Without really being equipped, I stood up to him. The pressure got worse and worse. I got to the point where I had to see him once a month to basically tell him what I'd done the previous month. Go through my advices and other work, explain why I had done things a particular way - all of which he subjected to ridicule -often in front of my supervisor (who, of course, privately sympathised, but did not hesitate to put the boot in when the boss was around - or in any of these meetings).

In those meetings I felt myself withdrawing, curling up to make myself a smaller target. It didn't work, as the bully he was he just went harder. I was threatened with disciplinary action, and was told that he'd had other legal officers removed from duty by "breaking them" and that is what he was going to do to me.

What I did do was get some help in realising what it was that let this man affect me - and I realised that nothing had prepared me for this sort of power relationship. Even in the Army, a bullying superior can be circumvented (normally the ones at the same or higher rank sort this out). I had to identify what this guy got off on in the bullying and take that away. I found out he got a buzz out of the fear he caused, and that as long as you were frightened of him, he was always going to go after you.

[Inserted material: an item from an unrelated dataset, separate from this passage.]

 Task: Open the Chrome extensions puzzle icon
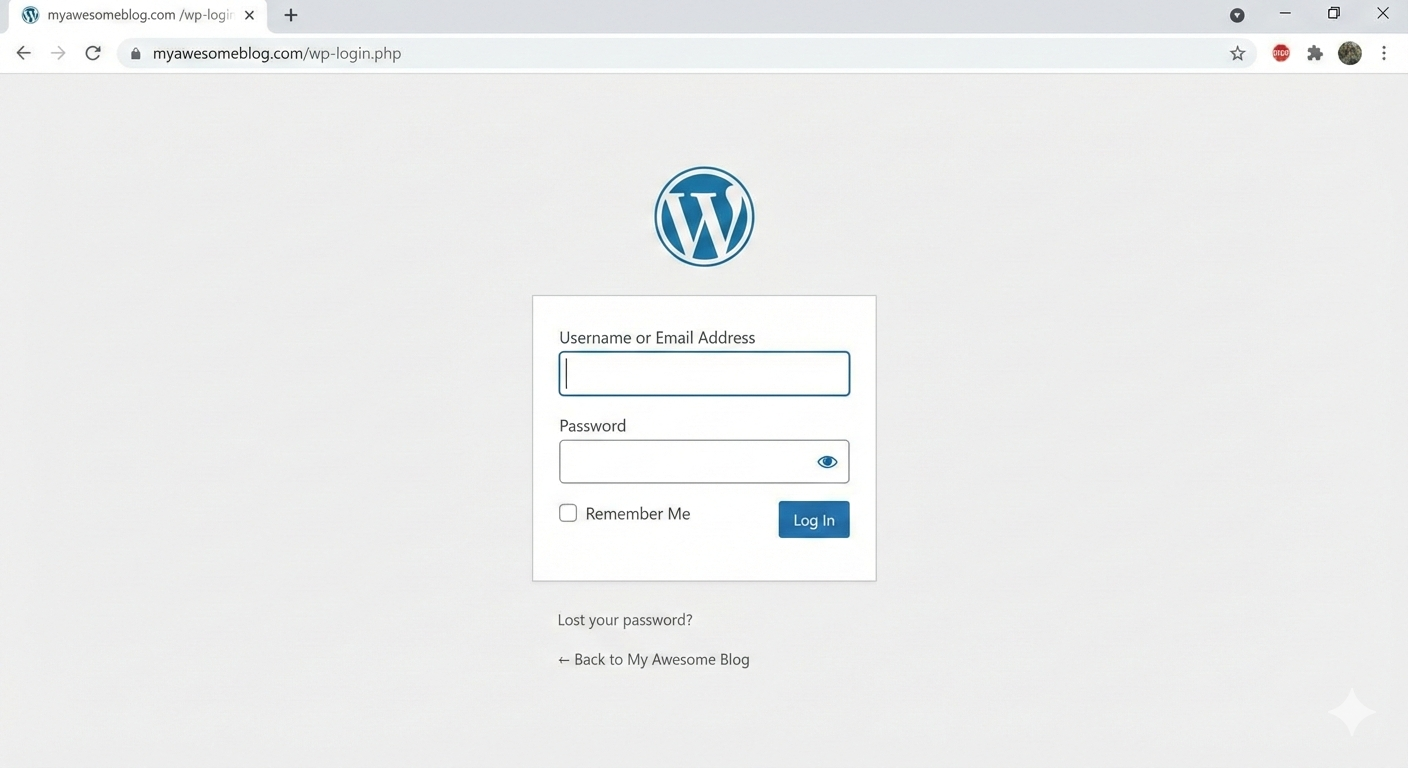pos(1314,52)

And so I learned to not be afraid. This came about as part of rebuilding my self-confidence via completing a course of martial arts to the level of 1st Dan Instructor. This was done through personal training with a Kung-fu Grand Master. He was aware of what I was going through, and he literally taught me not to fear anything.

I was called into see my boss after a weekend where I had, after a very torrid grading, achieved the rank as above. It was torrid as it was very physically demanding. I was sporting some cuts and bruises, but I felt like I had not felt in a long time. I walked into his office feeling ten foot tall. Instead of hunching over, I sat in the chair bolt upright, and looked him dead in the eye, and did not look away.

"Well", he said "Would you like to tell me how you're going?"

"Why don't you tell me" I said, "as yours is the only opinion which matters"

"Are you feeling alright?" he asked, sneering. Very matter of fact I told him I'd never felt better. He quizzed me as to my cuts and bruises, and inquired whether I had been in an accident. I informed him I had been doing some Kung fu with some friends on the weekend. In his most mocking tone he said:

"Hohoh, are you some sort of black belt?" Fixing the little bastard dead in the eye, I leaned forward and said very quietly:

"I am now".

That moment was priceless. Instantly the power relationship changed. He shrank back, and look of real fear crossed his face. I told him to relax and:

"I guarantee, you are in less danger today than you were last week. I am fully in control of myself. You don't frighten me any more, and this is the last meeting we will have on these terms".

And it was - and I was left alone - and he didn't start on anyone else until I had moved out of his Branch.

I wish, however, I had known about Bully OnLine back then - because everything you say about bullies and how to deal with them is true - for my case history points out something unfortunate - to be left alone I had to have him fear me - and that is not right - no matter what the little creep did to deserve it.